There are the ancestors of my spirit, too; those who Newton referred to when he said that we stand on the shoulders of giants. Yeats and Maud Gonne and Lady Gregory; everyone who taught those damn Dutch Day Camp classes when I was a kid; Isaac Bonewitz and Alestair Crowley and McGregor Mathers and Scott Cunningham and Starhawk and Selena Fox. Everyone who built this religion that I’m working in right now. But also Malinowski, and Clifford Geertz, and Margaret Mead, and Ruth Benedict. Without them we wouldn’t have this religion.

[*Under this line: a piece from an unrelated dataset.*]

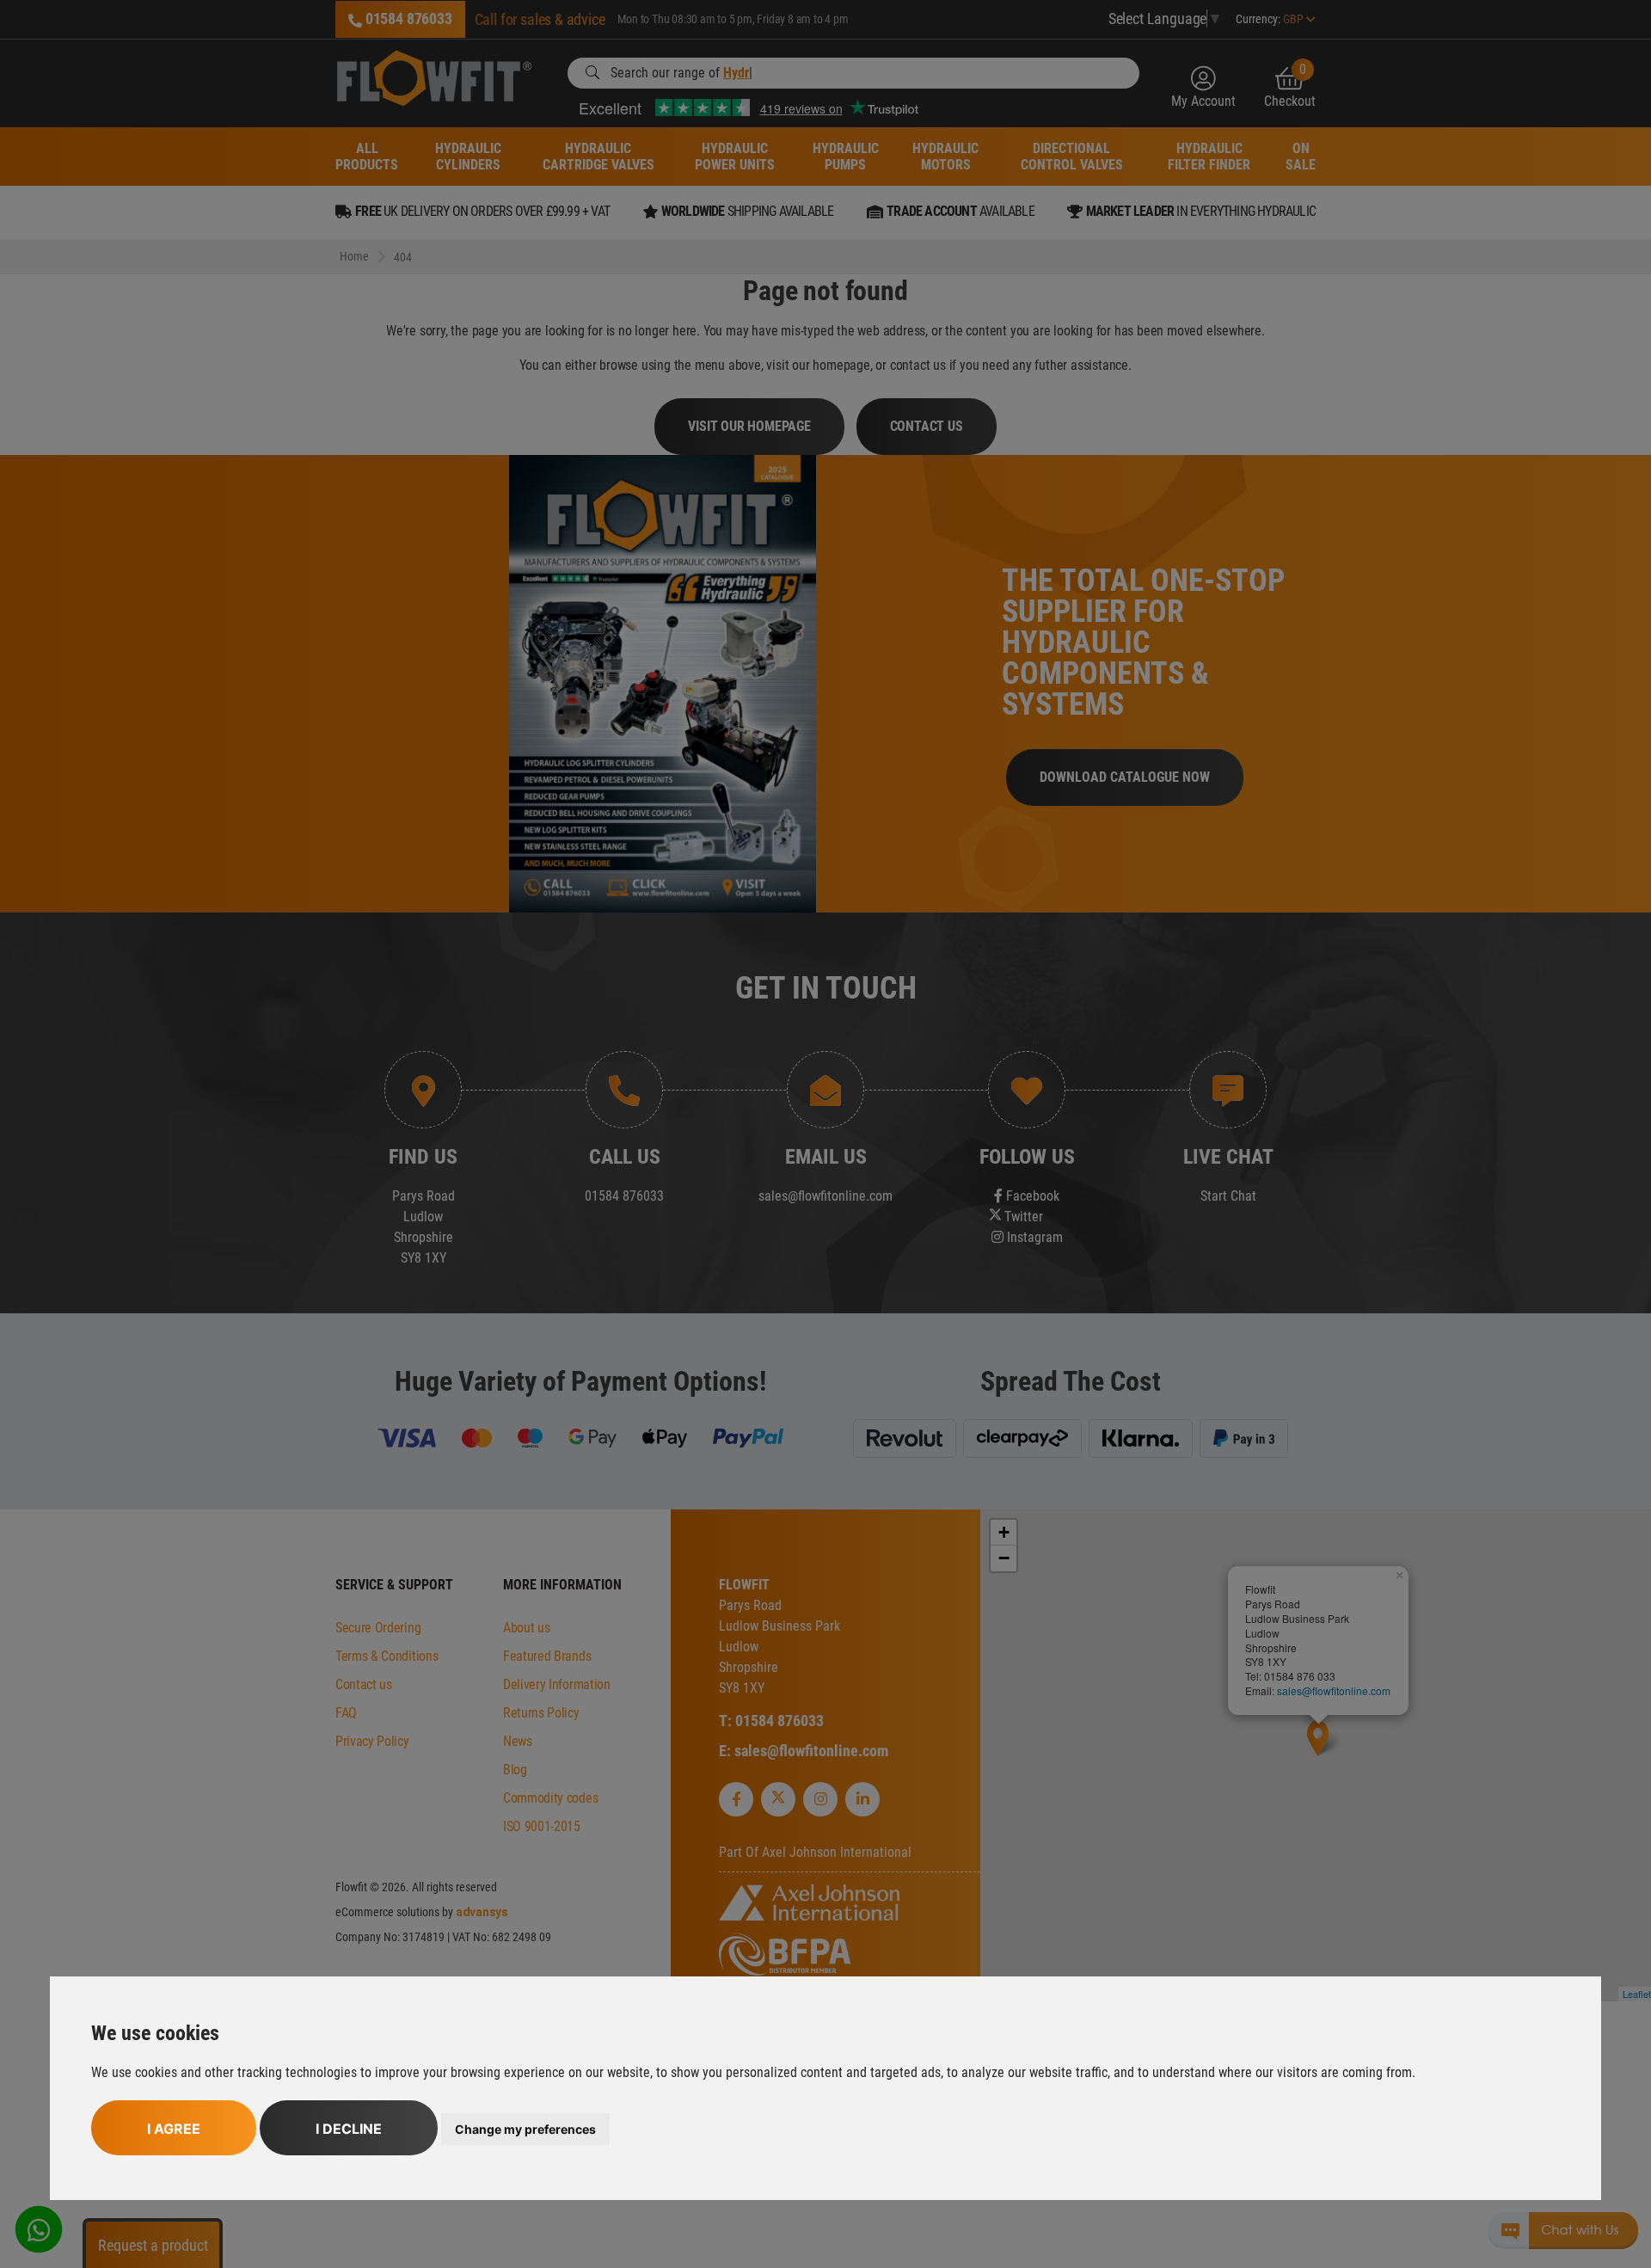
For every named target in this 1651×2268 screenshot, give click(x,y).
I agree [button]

And all the nameless women of history, all the women whose names and contributions have been forgotten, all the women who made history and linguistics and anthropology and the theory of religion possible. All the voudou priestesses who inspired Northern Europeans looking for their own past; all the occultist’s wives who were never really equal; all the women raped by anthropologists looking for a little excitement in the field. Them, too. My ancestors are numberless, vast, and they know things I will never know.
It’s easy to think “ancestors” and think “grandparents” and discount them as smaller, less powerful, less important than the other spirits; I know I do that sometimes. But they are not. My ancestors - all our ancestors - number in the millions, and between them they know everything, and they live on in those of us who still walk the earth, in our memories and our sacrifices. It is possible that they are the strongest of the three categories of spirits, or at least the wisest.